Provider / model mismatch
Before any turn replays, Replay cross-checks the agent's current
Provider.ID / APIVersion / Config.Model against the values
recorded in the log's RunStarted event. If any of the three
disagree, replay fails fast with starling.ErrProviderModelMismatch
- typically the "I edited the agent factory and forgot the fixture is older" mistake, surfaced before the test produces a confusing turn-1 byte diff.
err := starling.Replay(ctx, log, runID, agent)
if errors.Is(err, starling.ErrProviderModelMismatch) {
t.Fatalf("agent wiring drifted from fixture: %v", err)
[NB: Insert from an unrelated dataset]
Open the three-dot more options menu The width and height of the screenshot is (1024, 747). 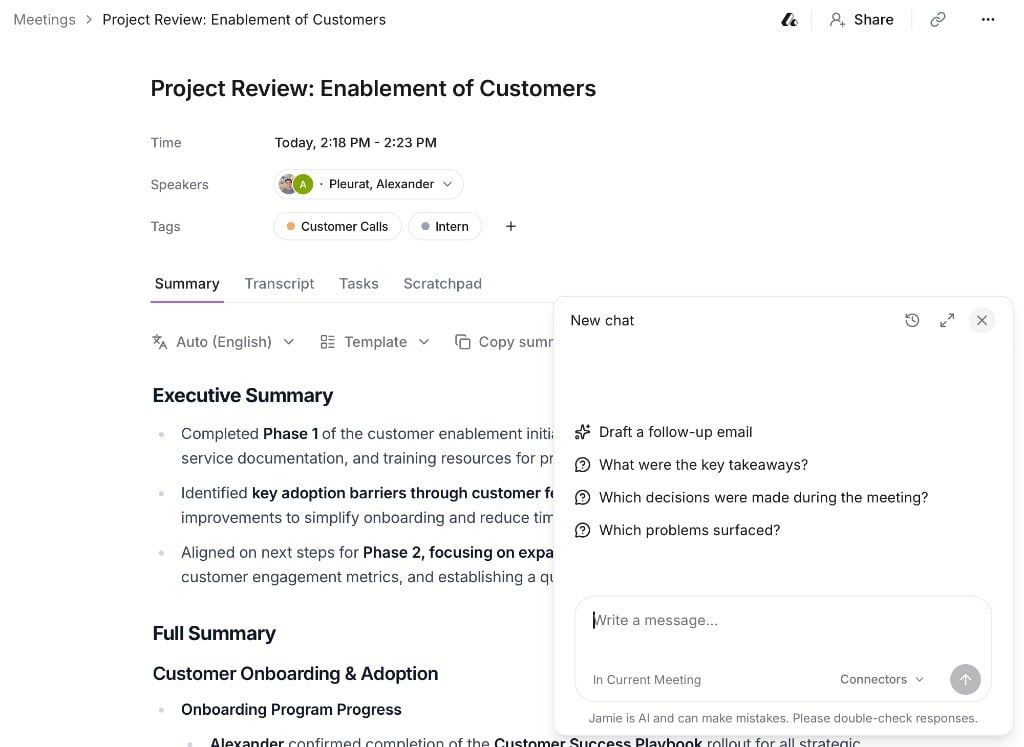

}Override when the divergence is intentional (e.g. you re-recorded the fixture and want the same test file to replay both shapes):
err := starling.Replay(ctx, log, runID, agent, starling.WithForceProvider())The CLI equivalent is starling replay --force <db> <runID>. With
--force, all other replay invariants still apply - chunks, tool
output bytes, step-name lookups - so the only thing relaxed is the
provider/model identity check itself.
Multiple fixtures
Capture more than one run, one per behavior you care about: happy
path, tool-error path, budget trip, multi-turn refinement. Each gets a
test. The fixtures live under testdata/; the test file picks a
runID per case.
For sprawling fixtures, the starling export CLI dumps a run to NDJSON
so you can review what's recorded and trim noise before committing.
CI shape
A typical CI job looks like:
- name: Replay golden runs
run: go test ./... -run TestAgentMatches -count=1No OPENAI_API_KEY, no Anthropic key, no network. The fixture is the
contract. If your test suite fails on a PR that should be a no-op,
replay points at the exact seq where today's behavior diverged from
the day the fixture was recorded.
Limits
Replay verifies behavior under the same wiring. It does not catch:
- Bugs in code paths your fixture didn't exercise. Coverage still matters; pick fixtures deliberately.
- Provider regressions on the real network. That's still on you to monitor with the metrics from Operations.
- Issues that only manifest under concurrency or scale. Replay is single-run.
What it does catch is the class of change most agent codebases miss entirely: "my code looks the same and the model still works, but the agent quietly does something different now."